__課題__
膵性糖尿病の患者についての診療日誌を、最後の文の後から書き継げ。

なんでも内科診療日誌

とりあえず何でも診ている内科の診療記録

膵性糖尿病

2020年01月11日 | Weblog

 1月1日に強直性けいれんが発症して救急搬入された42歳男性。入院後はイーケプラ1000mg分2内服で、けいれんはなかった。

 問題は糖尿病で、15歳ごろから膵炎で消化器科クリニックに通院していたという既往がある。入院した覚えはないそうで、ひどい膵炎ではなかったのだろうか。

 腹部CTで膵臓の主膵管に沿って石灰化(膵石)を認めて、膵臓自体は著明に萎縮していた。糖尿病の家族歴はない。何らか特殊な慢性膵炎で、それによる膵性糖尿病だった。

 通院している内科医院の処方は、ライゾデク20単位を朝夕に2回皮下注で、それにメトホルミン1500mg/日分2、カナグル1錠分1だった。診ているのは糖尿病専門医で、地域の糖尿病治療の中心になっている先生だ。

 HbA1c13%だが、とりあえず同じ治療で経過をみて調整することにした。しかし病院の食事だと空腹時血糖が58~71mg/dlと低血糖になってしまう。朝のライゾデクを1回パスする日が続き、ライゾデクを夕のみという変な打ち方になってしまう(夕食後の血糖が一番高い時はありうるやり方だが)。それにしても、患者さんはふだん相当食べていたのだろう。

__提供資料__
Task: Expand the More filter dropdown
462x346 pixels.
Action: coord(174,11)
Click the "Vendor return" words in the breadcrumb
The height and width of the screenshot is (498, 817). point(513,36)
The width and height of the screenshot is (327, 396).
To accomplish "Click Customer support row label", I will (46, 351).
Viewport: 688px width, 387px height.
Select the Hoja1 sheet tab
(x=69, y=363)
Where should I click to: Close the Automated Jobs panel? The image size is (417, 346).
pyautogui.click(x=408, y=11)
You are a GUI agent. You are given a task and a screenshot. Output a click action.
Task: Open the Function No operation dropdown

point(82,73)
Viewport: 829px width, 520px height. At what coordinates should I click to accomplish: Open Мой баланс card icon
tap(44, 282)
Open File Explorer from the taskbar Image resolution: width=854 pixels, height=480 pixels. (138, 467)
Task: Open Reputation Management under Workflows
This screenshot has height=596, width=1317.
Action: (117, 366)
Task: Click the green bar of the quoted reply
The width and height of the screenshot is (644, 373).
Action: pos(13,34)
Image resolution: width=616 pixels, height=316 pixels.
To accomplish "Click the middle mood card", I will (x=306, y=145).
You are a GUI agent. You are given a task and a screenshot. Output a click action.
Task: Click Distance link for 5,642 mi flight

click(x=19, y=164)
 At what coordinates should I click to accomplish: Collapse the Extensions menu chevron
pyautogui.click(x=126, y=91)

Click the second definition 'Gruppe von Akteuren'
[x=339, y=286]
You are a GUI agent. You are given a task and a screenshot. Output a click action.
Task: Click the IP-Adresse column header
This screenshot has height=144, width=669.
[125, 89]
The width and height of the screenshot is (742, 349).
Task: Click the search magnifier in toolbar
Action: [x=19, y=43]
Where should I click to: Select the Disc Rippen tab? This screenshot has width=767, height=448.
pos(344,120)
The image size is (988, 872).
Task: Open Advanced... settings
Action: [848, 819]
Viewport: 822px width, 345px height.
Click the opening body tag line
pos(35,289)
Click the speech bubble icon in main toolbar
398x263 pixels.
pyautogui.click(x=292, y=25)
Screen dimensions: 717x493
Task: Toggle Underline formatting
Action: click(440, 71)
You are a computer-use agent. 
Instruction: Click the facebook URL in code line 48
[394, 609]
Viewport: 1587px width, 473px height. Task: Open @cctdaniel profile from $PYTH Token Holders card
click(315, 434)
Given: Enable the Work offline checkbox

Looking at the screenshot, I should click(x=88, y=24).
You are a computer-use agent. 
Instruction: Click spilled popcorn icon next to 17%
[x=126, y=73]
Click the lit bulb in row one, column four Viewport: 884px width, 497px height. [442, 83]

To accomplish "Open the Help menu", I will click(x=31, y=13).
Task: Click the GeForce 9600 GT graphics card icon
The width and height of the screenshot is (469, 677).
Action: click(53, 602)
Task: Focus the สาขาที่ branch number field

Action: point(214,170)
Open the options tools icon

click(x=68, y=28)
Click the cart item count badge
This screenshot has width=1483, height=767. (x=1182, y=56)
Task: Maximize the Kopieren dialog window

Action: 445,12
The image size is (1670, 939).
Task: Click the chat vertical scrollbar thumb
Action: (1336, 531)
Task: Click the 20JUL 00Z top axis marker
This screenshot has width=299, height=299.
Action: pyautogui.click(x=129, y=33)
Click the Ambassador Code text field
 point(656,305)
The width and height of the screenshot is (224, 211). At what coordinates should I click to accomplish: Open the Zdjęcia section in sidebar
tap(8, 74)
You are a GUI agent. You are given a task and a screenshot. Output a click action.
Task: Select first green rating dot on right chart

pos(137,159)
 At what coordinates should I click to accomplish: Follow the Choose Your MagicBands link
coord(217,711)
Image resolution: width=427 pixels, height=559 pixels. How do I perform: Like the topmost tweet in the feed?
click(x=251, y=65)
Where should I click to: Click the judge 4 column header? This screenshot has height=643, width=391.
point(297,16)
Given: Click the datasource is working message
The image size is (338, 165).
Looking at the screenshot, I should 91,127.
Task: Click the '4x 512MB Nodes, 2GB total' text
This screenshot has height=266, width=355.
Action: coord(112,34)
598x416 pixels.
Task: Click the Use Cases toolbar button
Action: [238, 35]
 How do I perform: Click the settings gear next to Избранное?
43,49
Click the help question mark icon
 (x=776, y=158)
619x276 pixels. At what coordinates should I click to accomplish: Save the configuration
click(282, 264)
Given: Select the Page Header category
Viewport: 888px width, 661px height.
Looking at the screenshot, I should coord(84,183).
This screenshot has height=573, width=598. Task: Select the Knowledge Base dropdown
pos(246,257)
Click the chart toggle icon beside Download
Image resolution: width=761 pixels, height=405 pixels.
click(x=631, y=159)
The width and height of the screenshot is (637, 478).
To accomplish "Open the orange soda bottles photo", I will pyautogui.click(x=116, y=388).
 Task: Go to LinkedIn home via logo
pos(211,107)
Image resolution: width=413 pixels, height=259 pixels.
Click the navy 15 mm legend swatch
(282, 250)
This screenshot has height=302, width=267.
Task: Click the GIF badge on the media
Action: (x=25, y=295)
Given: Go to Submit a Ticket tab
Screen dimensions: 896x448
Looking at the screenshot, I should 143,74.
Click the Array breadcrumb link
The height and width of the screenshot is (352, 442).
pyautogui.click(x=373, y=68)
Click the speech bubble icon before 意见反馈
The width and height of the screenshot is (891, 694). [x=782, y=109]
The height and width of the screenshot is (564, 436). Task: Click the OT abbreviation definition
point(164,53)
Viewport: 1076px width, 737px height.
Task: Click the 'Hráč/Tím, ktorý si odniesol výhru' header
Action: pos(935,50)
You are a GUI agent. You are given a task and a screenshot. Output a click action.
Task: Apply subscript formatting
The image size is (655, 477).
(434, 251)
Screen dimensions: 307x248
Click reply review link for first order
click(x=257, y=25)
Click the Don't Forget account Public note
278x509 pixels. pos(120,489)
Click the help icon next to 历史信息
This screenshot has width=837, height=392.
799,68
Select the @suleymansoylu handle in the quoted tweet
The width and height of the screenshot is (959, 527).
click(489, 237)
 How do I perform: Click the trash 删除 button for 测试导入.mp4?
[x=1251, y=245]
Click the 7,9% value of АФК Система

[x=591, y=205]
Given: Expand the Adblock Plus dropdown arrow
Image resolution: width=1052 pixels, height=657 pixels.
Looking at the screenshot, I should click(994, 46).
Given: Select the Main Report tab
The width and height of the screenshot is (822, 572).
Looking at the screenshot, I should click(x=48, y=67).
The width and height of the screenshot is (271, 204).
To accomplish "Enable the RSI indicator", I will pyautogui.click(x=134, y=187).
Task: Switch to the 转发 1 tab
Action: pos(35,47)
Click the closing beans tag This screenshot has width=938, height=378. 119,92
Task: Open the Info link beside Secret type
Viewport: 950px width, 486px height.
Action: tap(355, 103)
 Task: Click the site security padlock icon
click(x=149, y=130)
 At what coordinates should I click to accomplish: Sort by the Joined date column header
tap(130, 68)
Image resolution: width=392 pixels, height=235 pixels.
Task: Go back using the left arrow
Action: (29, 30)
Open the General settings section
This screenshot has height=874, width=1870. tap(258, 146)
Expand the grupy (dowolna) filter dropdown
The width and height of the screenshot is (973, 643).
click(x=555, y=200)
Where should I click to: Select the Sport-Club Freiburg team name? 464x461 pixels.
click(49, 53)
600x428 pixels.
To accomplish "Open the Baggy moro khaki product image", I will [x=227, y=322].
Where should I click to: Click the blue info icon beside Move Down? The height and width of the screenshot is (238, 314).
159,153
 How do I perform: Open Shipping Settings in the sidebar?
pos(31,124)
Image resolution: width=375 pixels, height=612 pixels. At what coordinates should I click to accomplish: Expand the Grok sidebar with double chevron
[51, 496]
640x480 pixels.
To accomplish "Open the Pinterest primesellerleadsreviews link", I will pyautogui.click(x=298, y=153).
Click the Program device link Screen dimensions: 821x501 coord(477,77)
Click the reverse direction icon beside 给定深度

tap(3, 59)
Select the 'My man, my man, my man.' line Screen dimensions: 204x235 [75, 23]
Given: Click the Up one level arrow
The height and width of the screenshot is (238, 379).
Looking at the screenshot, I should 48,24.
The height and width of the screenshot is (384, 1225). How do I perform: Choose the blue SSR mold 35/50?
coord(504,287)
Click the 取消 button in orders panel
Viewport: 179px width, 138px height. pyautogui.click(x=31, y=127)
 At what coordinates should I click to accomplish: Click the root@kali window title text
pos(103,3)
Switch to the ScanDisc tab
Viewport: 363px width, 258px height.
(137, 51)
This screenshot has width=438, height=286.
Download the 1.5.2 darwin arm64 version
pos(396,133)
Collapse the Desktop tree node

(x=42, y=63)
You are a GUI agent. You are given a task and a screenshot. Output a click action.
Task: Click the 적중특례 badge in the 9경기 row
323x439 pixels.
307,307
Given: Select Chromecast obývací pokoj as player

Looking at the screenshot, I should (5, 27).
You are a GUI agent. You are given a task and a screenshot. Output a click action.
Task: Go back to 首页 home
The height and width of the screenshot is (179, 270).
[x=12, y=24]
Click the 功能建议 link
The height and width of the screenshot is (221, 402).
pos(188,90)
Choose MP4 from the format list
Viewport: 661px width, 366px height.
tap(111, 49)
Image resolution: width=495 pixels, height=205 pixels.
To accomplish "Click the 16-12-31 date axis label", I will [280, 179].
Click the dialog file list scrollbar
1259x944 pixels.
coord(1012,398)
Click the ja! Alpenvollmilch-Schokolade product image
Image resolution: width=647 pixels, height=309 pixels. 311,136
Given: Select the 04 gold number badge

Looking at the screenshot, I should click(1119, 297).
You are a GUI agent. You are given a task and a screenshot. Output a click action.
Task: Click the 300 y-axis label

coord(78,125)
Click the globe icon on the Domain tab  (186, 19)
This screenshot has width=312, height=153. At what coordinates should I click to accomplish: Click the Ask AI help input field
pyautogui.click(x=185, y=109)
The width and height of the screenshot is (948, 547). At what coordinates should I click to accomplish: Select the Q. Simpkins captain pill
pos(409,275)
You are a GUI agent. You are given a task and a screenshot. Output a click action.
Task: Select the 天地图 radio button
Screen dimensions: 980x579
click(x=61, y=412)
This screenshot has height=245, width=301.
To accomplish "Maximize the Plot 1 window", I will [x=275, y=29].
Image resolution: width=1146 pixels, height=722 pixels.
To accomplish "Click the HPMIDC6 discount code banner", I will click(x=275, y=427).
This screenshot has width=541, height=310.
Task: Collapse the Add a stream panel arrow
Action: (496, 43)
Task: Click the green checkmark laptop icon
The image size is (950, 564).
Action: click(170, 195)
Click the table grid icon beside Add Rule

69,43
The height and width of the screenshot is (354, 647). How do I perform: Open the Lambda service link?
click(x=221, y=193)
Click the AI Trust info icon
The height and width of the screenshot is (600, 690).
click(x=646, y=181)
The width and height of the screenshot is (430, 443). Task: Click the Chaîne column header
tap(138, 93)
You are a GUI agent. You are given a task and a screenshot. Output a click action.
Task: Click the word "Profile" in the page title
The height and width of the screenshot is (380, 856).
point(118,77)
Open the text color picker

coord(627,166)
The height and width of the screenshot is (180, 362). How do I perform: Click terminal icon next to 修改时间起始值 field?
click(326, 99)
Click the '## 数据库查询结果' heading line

__解答__
 夕のライゾデク(トレシーバ14単位分)だけでも空腹時血糖が低く、トレシーバに変更して10単位にしたが、まだ空腹時血糖が低く、8単位で90mg/dl台になった。

 持効型だけでは食後血糖の上昇を抑えられないので、超速効型を併用して強化インスリン療法にする予定だったが、昼食前・夕食前に血糖が120~140mg/dl程度なのでそのまま持効型だけになった。

 処方されていなかったDPP4阻害薬(トラゼンタ)を追加してみた。ただ患者さんから、通院しているクリニックであまり効果がないといわれた薬があるという話があった。DPP4阻害薬のこと?。

 患者さんは日曜日に退院したいと希望して、提出していた外注検査の結果が金曜日に返ってきた。Cペプチド0.14ng/mlと自己インスリンはほとんど枯渇している。抗GAD抗体は陰性だった。

 この自己インスリン量では1型糖尿病と同様のインスリン強化療法が必要なはずだが、今回は持効型だけで退院にした。1週間以内にかかりつかけの医院を受診するので、経緯を記載した診療情報提供書を出して、修正してもらうことにした。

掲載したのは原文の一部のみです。